感觉这构造方法思路也很明确,role会包装成authorities然后调用User的构造方法,然后赋值给GrandUser的role。这里我们并不需要继续关注toRole和toAuth两个方法,因为后续我会根据源码继续讲解。
OK,我们现在来看看GrandUserBuilder的build方法。
public GrandUser build() {
if(role != null)
return new GrandUser(id,email, username, password,role);
else if (authorities != null)
return new GrandUser(id,email, username, password,authorities);
else
return null;
}
这里我们主要对role字段与authorities进行了判断,就是有role调用包装role的构造方法,有authorities直接调用使用authorities的构造方法,都没有就返回null。
到这里我们的代码思路就清晰许多了。我们的GrandUser类到底是怎么一回事呢?我们是通过继承User类实现的拓展功能。所以构造方法都直接或间接调用了User的构造方法。然后我们发现了父类authorities与roles之间的秘密,我们于是也想办法把role字段包装成了authorities,然后build的时候对authorities与roles进行判断,这样就是整个GrandUser类的实现思路。(应该没有被绕晕吧)

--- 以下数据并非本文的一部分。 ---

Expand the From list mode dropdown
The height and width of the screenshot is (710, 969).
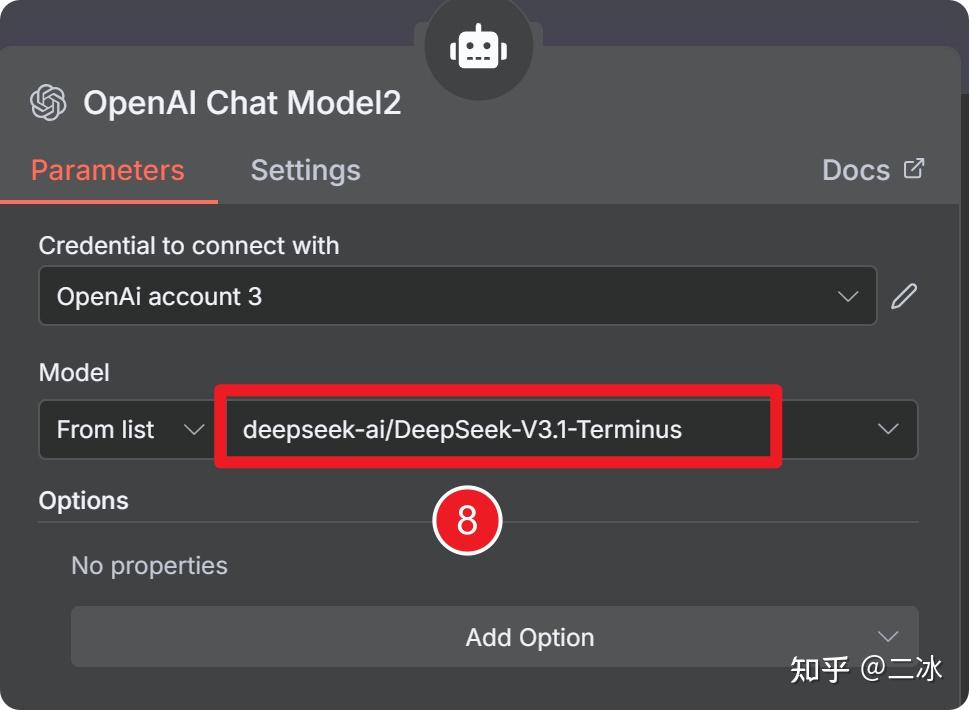pyautogui.click(x=122, y=430)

那么最后我们看一眼toAuth与toRole这两个方法,也就是roles与authorities之间到底是怎么一回事
先看User类中roles的源码:
public UserBuilder roles(String... roles) {
List<GrantedAuthority> authorities = new ArrayList(roles.length);
String[] var3 = roles;
int var4 = roles.length;
for(int var5 = 0; var5 < var4; ++var5) {
String role = var3[var5];
Assert.isTrue(!role.startsWith("ROLE_"), () -> {
return role + " cannot start with ROLE_ (it is automatically added)";
});
authorities.add(new SimpleGrantedAuthority("ROLE_" + role));
}
return this.authorities((Collection)authorities);
}
好吧,最后还是要认真看看这个roles到底是怎么一回事。前面我们说了包装,那么我们看看包装是怎么包装的。别看这里一堆var3,var4啥的,你认真看一眼for循环就会发现,还是循环的roles数组,那我们再看看authorities里面添加的是什么,原来就是一个"ROLE_" + role构造的SimpleGrantedAuthority,原来到最后只不过是加个前缀丢到构造函数里面就能转换了,是不是豁然开朗。
这里直接给出toAuth与toRole这两个方法的实现:
public static Collection<? extends GrantedAuthority> toAuth(String role) {
List<GrantedAuthority> authorities = new ArrayList<>();
Assert.isTrue(!role.startsWith("ROLE_"), () -> role + " cannot start with ROLE_ (it is automatically added)");
authorities.add(new SimpleGrantedAuthority("ROLE_" + role));
return new ArrayList<>((Collection)authorities);
}
public String toRole(Collection<? extends GrantedAuthority> authorities) {
if (authorities == null) {
return null;
}
//得到authorities的第一个元素
GrantedAuthority authority = authorities.iterator().next();
if (authority.getAuthority().startsWith("ROLE_")) {
return authority.getAuthority().substring("ROLE_".length());
}
return null;
}
至此,GrandUser类讲解完毕。